IFSC growth is closely related to concern regarding tax issues, and Ireland as a tax haven, estimated in 2018 by academics to be the world's largest tax haven. The role that the major IFSC accounting and IFSC law firms have played in creating Irish tax haven-type legal structures, including Double Irish, Single malt, and Capital allowances for intangible assets (CAIA) BEPS tools, as well as Section 110 SPV, QIAIF and ICAV zero-tax legal structures, has been chronicled.

For example, PwC Ireland, one of the largest professional services firms in the IFSC, was identified in 2013 by Bloomberg as the "great architect" of the Double Irish arrangement, the largest known legal tax avoidance structure in history, responsible shielding over US$100 billion annually from taxation.

In addition, Matheson, who state that they have the largest corporate tax group of all IFSC law firms, was identified in 2013 by the Wall Street Journal as the headquarters of 125 major US multi-nationals seeking to benefit from the Irish tax system, and avoid US corporate taxes.

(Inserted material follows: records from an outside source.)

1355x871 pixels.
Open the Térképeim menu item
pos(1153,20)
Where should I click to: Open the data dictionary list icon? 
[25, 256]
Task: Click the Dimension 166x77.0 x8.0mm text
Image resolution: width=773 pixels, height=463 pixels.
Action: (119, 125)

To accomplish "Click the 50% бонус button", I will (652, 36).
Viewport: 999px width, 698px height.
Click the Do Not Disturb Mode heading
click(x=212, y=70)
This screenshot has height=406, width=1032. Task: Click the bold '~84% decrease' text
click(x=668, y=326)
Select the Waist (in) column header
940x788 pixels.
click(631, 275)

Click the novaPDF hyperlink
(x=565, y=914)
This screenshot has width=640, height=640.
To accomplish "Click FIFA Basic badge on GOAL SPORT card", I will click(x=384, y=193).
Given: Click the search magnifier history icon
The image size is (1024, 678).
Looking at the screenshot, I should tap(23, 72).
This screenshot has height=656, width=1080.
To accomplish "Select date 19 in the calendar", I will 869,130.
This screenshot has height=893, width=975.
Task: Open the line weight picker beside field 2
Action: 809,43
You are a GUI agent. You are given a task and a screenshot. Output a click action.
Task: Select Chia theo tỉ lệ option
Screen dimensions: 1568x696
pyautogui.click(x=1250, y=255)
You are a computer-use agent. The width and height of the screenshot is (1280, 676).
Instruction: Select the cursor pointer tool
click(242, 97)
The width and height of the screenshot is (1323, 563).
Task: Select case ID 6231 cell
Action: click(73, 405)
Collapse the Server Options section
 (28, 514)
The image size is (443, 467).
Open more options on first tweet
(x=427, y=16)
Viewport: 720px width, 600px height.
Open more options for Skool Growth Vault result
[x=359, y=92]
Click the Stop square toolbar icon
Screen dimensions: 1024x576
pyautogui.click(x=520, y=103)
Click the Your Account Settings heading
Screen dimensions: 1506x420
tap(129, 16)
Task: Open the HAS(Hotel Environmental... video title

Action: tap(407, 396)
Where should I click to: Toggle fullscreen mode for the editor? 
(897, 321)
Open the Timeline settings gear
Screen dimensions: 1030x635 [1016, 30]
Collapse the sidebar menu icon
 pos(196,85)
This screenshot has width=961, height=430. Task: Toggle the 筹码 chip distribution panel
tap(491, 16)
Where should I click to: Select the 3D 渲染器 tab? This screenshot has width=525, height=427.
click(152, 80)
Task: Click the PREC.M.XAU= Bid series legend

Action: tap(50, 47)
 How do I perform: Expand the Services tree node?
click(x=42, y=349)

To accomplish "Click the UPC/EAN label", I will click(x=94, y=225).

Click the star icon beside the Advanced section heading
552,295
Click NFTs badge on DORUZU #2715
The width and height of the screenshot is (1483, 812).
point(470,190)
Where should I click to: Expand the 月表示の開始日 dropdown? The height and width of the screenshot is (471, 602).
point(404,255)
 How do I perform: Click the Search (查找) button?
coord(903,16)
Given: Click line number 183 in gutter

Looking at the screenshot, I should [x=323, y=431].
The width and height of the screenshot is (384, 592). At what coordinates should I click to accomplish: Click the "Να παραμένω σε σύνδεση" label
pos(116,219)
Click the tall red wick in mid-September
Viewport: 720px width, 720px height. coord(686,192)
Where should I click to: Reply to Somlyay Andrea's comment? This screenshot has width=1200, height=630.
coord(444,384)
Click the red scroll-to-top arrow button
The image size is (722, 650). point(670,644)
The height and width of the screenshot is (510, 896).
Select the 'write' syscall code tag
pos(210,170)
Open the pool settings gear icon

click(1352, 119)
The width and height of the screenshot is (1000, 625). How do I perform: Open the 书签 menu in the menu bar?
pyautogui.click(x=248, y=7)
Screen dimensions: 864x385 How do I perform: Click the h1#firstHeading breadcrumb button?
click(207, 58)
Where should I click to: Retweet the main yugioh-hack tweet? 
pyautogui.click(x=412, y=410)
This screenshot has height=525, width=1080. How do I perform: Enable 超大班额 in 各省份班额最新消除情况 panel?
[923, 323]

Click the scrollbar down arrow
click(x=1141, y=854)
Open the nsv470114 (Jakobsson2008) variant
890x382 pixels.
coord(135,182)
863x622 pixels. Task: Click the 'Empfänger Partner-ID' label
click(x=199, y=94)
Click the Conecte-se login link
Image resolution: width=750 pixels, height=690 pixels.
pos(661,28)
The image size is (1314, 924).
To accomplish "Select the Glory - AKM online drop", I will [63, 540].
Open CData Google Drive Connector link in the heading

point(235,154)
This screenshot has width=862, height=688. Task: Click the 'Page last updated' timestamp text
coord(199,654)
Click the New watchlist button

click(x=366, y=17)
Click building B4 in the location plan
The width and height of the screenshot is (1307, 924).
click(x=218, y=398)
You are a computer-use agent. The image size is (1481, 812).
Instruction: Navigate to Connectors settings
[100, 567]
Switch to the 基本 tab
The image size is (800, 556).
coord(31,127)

The IFSC's reputation as a global centre of tax haven activities, has seen several of the "offshore magic circle" law firms set up in offices in the IFSC.

IFSC firms have also been associated with helping foreign firms avoid Irish taxes on Irish assets. In 2016, it was discovered US distressed debt funds used IFSC Section 110 securitization vehicles to avoid Irish taxes on their Irish investments (see vulture fund Irish tax avoidance), supported by IFSC law and accounting firms, It was estimated these US distressed funds would avoid €20 billion in Irish taxes from 2016 to 2026 on circa €40 billion of Irish investments made from 2012 to 2016 (which represented circa €80 billion in headline Irish loan balances). Matheson was exposed as using children's charities to hide their client's Section 110 SPVs.

The IFSC's growth has led to Ireland's rise in global league tables of tax havens, and seen Ireland "black listed" by countries such as Brazil.

There is evidence IFSC SPVs are used for circumvention of global sanctions, tax avoidance, and money laundering.

Research in 2017–2018 by Trinity College Dublin finance Professor Jim Stewart, and Cillian Doyle, showed many IFSC SPVs are unregulated brass plate structures attracting little oversight by the Revenue Commissioners or Central Bank of Ireland, and with local individuals holding hundreds of SPV directorships. The International Monetary Fund ("IMF") has noted the same concern regarding governance of IFSC SPVs (and FCVs). In 2018, a former Deputy Governor of the Central Bank of Ireland stated that the risks from abuses of IFSC SPVs was not fully appreciated by the Irish Government.